The outcome has been satisfactory, the patient still has normal lung function although she had required WLL annually, she attends college normally and her follow-up and treatment can be carried out in Chile.

Discussion

The clinical manifestations of paediatric ILD are often subtle and non-specific.^5–16 In our patient, ILD was clinically suspected 1 month after the first consultation although she had insidious symptoms 8 months before. Differential diagnosis was discarded with specific tests.

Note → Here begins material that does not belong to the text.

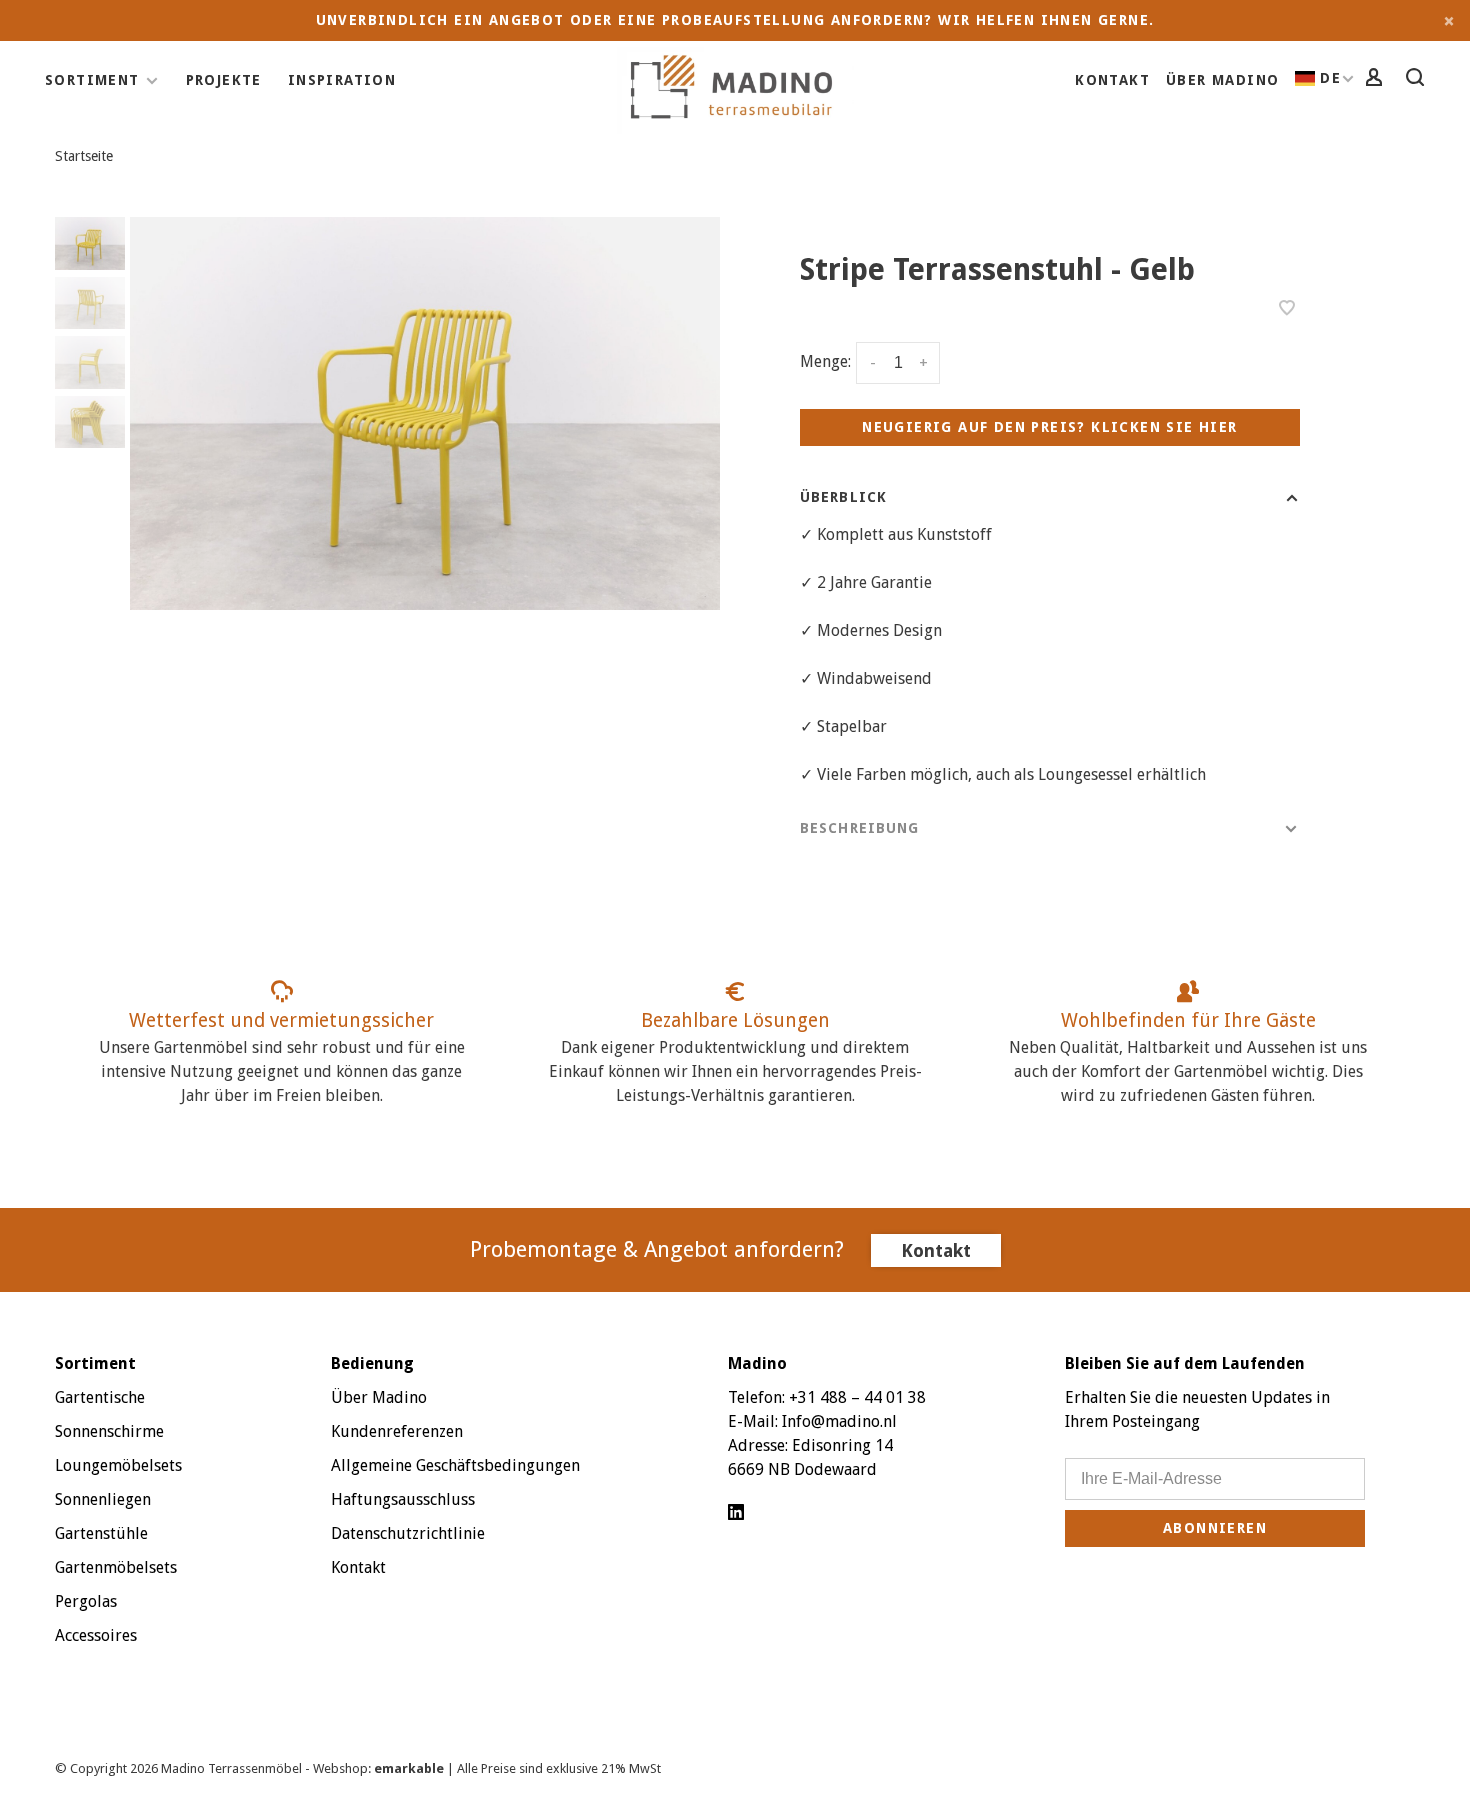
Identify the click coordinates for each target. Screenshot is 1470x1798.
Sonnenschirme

The HRCT scan was virtually pathognomonic for PAP, but surprisingly there was no milky fluid on BAL, a result which we were unable to explain. Given the HRCT findings, despite BAL not confirming the diagnosis, we proceeded to a VATS lung biopsy which confirmed PAP. PAP comprises a heterogeneous group of diseases characterised by abnormal surfactant accumulation resulting in respiratory insufficiency and defects in alveolar macrophage and neutrophil-mediated host defense.^17–36 One of them is APAP. APAP requires serum anti-GM-CSF determination, suitable only in a few international centres. In Chile, as in other Latin American countries, this assay is not yet available; hence the referral to Cincinnati. The first case diagnosed in Chile, does not access to it, for this reason the specific cause of PAP was not possible to demonstrate. Although APAP represents approximately 90% of cases of PAP, there are few paediatric cases reported. The report of a large cohort of patients with APAP in Japan showed that patients younger than 10 years of age were rare. Suzuky et al,²⁹ reported a 6-year-old girl presented with insidious, progressive tachypnoea of several years duration and had radiological and histopathological manifestations identical to those of APAP but had a negative GM-CSF autoantibody test.

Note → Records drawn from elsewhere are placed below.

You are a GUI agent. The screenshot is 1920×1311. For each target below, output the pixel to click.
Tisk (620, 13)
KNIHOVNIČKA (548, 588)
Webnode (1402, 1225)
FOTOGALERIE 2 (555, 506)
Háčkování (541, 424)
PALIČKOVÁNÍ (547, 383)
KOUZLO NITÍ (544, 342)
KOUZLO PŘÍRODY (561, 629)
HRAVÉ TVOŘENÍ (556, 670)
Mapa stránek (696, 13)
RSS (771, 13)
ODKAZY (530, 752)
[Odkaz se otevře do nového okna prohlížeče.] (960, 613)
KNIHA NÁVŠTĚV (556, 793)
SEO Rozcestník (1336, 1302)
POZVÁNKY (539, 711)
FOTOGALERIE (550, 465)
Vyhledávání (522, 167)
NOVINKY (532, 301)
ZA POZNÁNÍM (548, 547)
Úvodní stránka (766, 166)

WLL has long been considered the definitive therapy for PAP. It should only be performed by a skilled anaesthesiologist and bronchoscopist.^{17 18 25 26}

The first WLL was conducted in an international medical centre staffed with skilled and experienced specialists. WLL had previously never been performed on a paediatric patient in Chile; however, future WLLs will be. Prelavage and postlavage CT scans showed a decrease in density, which would be expected secondary to clearing of the PAS-positive material (figure 1F, G). In a few cases, GM-CSF therapy has been used,^{37 38} and the overall response rate appears nearly 50%; this is in contrast to the ability of WLL to produce rapid improvements in symptoms, radiological images and lung function in all patients.^{17 19 26} GM-CFS therapy was not considered in the reference centre where anti-GM-CSF testing was performed. Furthermore this therapy is not available in Chile due to the cost. The patient will certainly need the support of a multidisciplinary team, and successive WLL. Rituximab is another option to consider in the future,³⁹ which has proven medically effective and useful in sporadically reported adult cases.

Learning points.

• Dyspnoea and exercise intolerance in a previously healthy teenager can be autoimmune pulmonary alveolar proteinosis.

• If clinical features suggest a specific diagnosis, it is important not being put off the diagnosis by a test which does not fit (first bronchoalveolar lavage).

• International collaboration can result in expensive, specific diagnostic tests being performed and new procedures being introduced safely into a developing world setting.